La Unión Europea define: «Son pobres aquellas personas, familias o grupos cuyos recursos (materiales, culturales y sociales) son tan limitados que los excluyen del modo de vida mínimo aceptable en el estado miembro en el que habitan». ¿Cuál es el modo de vida mínimo aceptable? Pues depende de muchas cosas: si no bebe ni fuma, mejor para su salud; si no lee, no necesita comprar libros ni periódicos; si no va al cine ni al teatro ni a la ópera, pues eso que se ahorra; y si no viaja, porque a dónde va a ir con lo caro que está todo, solo le queda no sacar el coche, si lo tiene, y apañarse con lo que encuentre en el frigorífico, apagar la televisión y la estufa para reducir la factura de la luz, que mañana será otro día. La hipoteca del piso y otras facturas es ampliar la casuística y bordear la morosidad tanto como caer en la morbosidad.
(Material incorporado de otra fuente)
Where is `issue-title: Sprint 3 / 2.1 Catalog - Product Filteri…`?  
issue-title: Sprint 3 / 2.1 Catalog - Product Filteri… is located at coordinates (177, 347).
Esta apariencia de vida se puede aguantar, no es imposible, depende de las tragaderas de la gente de cada país, de su idiosincrasia. Como haya muchos ciudadanos que crean que «no es más rico el que más tiene sino el que menos necesita», las cosas marcharán pacíficamente, aunque se resienta el consumo. Como no, lloverán los palos. En el nuestro yo diría que hay que preguntarle a los dos millones de enfermos que tienen que optar entre pagarse las medicinas o comer, y a los más de tres millones en edad laboral que están en paro, y a los dos millones y medio menores de 16 años que viven en riesgo de exclusión social, etc, etc, etc. Para mí que estos grupos se pueden catalogar de pobres. Pero como que no se nota, ¿verdad? Y si se escucha bien el aparente griterío político, diríamos que el sonido es monocorde, pues la derecha intenta imponer en la agenda electoral el problema territorial como único orden del día.
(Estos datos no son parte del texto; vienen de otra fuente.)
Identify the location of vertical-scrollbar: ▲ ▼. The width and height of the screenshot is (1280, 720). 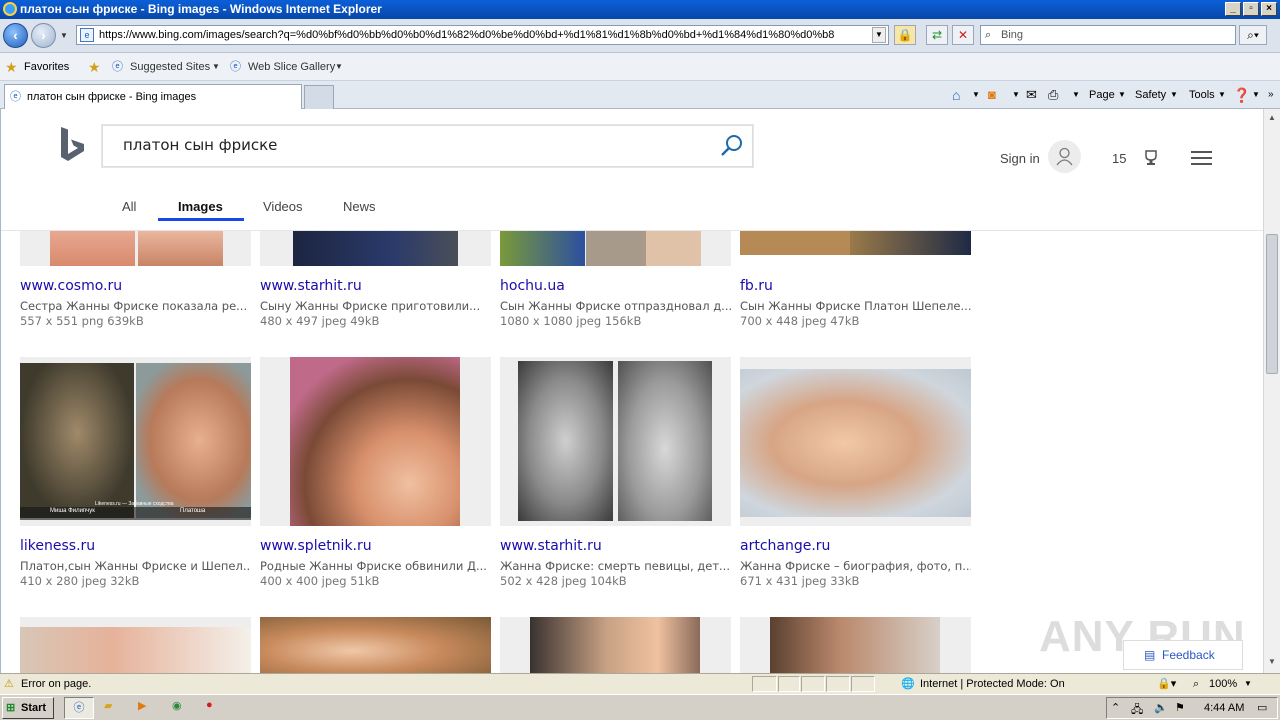
(1272, 391).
En Francia, por poner un ejemplo cercano, los franceses llevan meses armándola por nimiedades, como el salario mínimo o el precio de la energía, y donde no vuela una piedra, explota un cóctel o arde un coche. Y luego nos endilgan a nosotros la fama de violentos, de celosos, de salvajes, de bárbaros, ¡de africanos!, por quítame esa paja o aquel lazo, cuando yo me atrevería a decir que somos los más sufridos, austeros y alegres del mundo: no hay más que ver cómo nos ponemos a cantar por no llorar. No somos mansos, pues según cantó el poeta «Nunca medraron lo bueyes/ en los páramos de España», sino que aquí a los bravos se les mete periódicamente en la plaza de toros y se les fusila.
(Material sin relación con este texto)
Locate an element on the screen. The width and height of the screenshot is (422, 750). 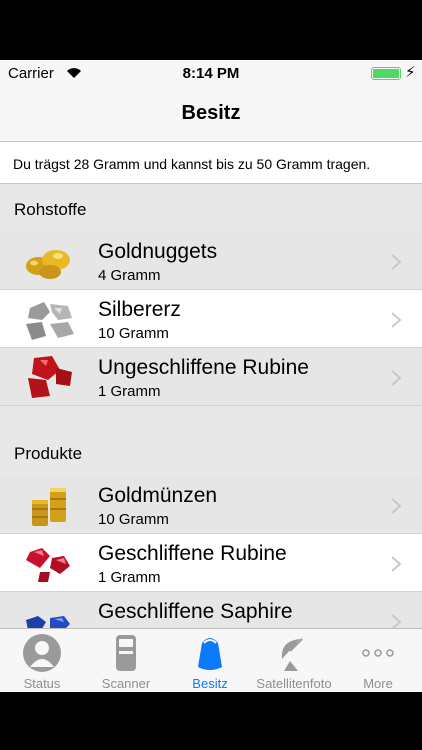
list-item-geschliffene-rubine: Geschliffene Rubine 1 Gramm is located at coordinates (211, 563).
Esta costumbre nos ha hecho un tanto prudentes en los últimos tiempos e. incluso, nos lleva a creer, más que otros europeos, en la democracia representativa y en Europa, aun a riesgo de olvidar, como señala Larval y Dardot (La nueva razón del mundo):

1) Que al poner el funcionamiento de la empresa privada en el corazón de la acción pública se subvierten radicalmente los fundamentos modernos de la democracia, es decir, el reconocimiento de los derechos sociales vinculados al estatuto del ciudadano; y 2) que la gobernanza europea impone de entrada la obediencia a los organismos que representan los grandes intereses comerciales y financieros.

No hay que sorprenderse, pues, si la extrema derecha se pega codazos con los neoliberales para salir a escena y siempre será mejor echarse a los cerdos que nos despedacen los lobos.